** Opening INPUT MATERIAL block **

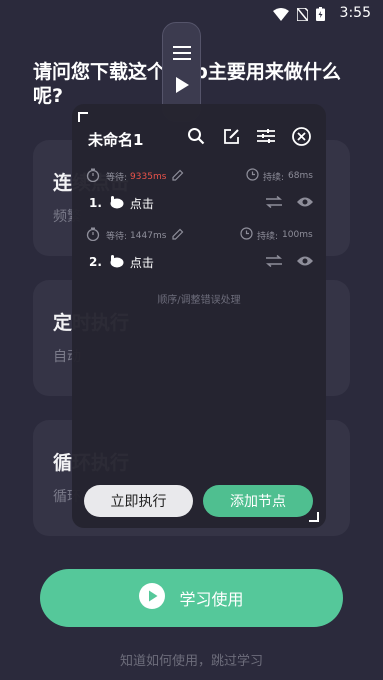 Image resolution: width=383 pixels, height=680 pixels. I want to click on step-duration: 持续: 100ms, so click(276, 235).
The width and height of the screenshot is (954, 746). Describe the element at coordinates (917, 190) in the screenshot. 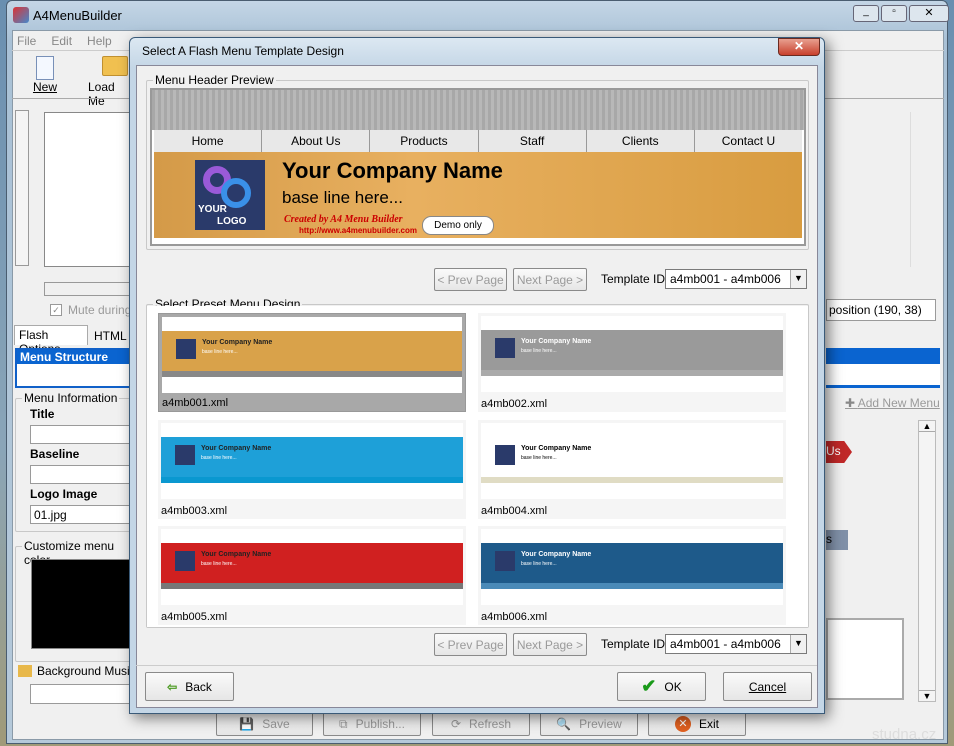

I see `preview-scrollbar` at that location.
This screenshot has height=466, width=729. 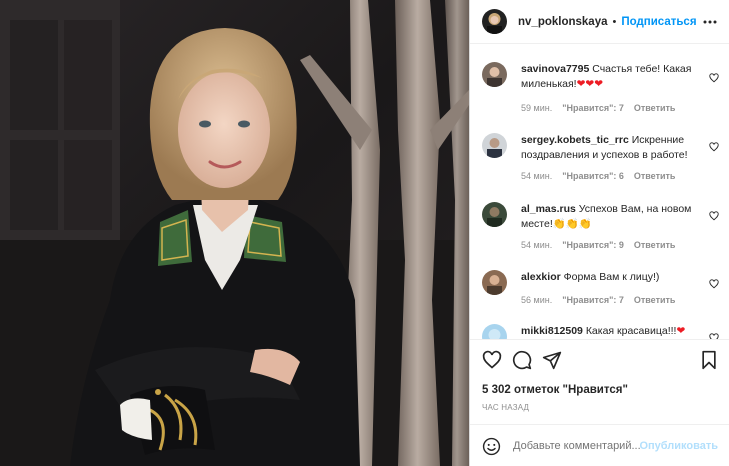 I want to click on comment-username: savinova7795, so click(x=555, y=69).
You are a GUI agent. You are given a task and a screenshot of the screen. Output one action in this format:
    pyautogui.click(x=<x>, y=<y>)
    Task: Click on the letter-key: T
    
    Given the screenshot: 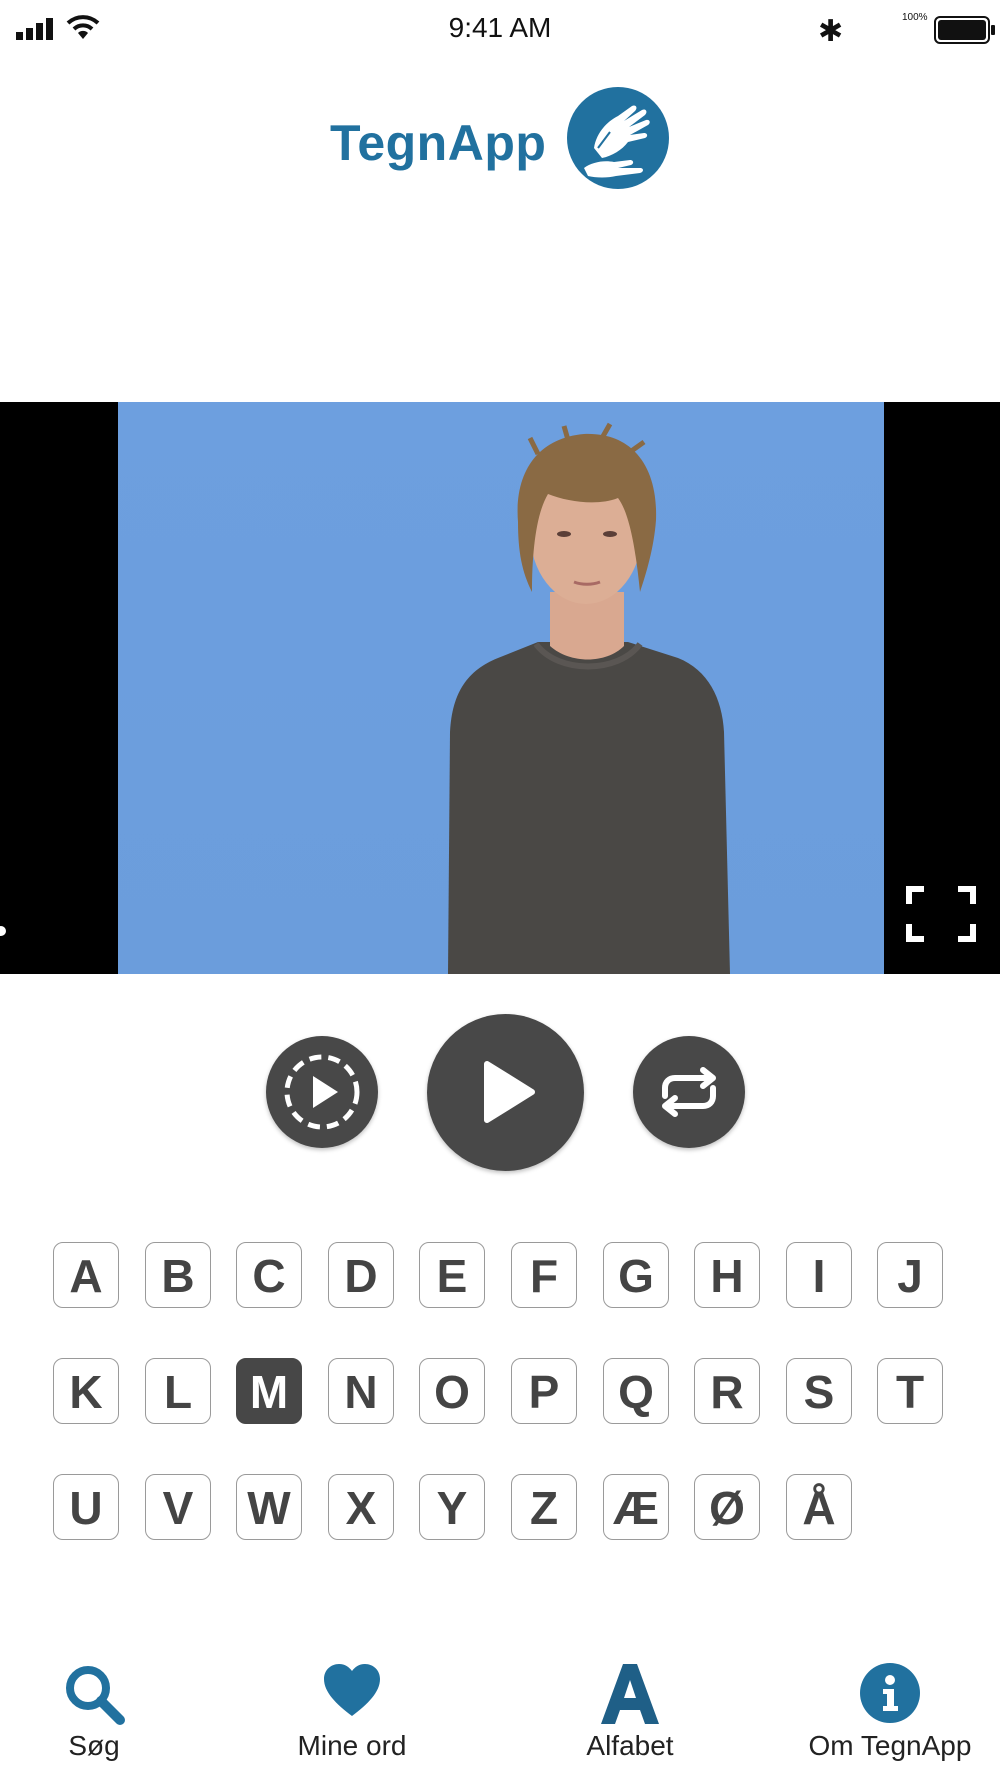 What is the action you would take?
    pyautogui.click(x=910, y=1391)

** Closing INPUT MATERIAL block **

Please write out the rows again from the very start through the line containing "at that location.", substituting "position" for "coordinates" and changing nothing else. Omit the pictures.

 Image resolution: width=383 pixels, height=680 pixels. I want to click on step-duration: 持续: 100ms, so click(276, 235).
The width and height of the screenshot is (954, 746). Describe the element at position (917, 190) in the screenshot. 

I see `preview-scrollbar` at that location.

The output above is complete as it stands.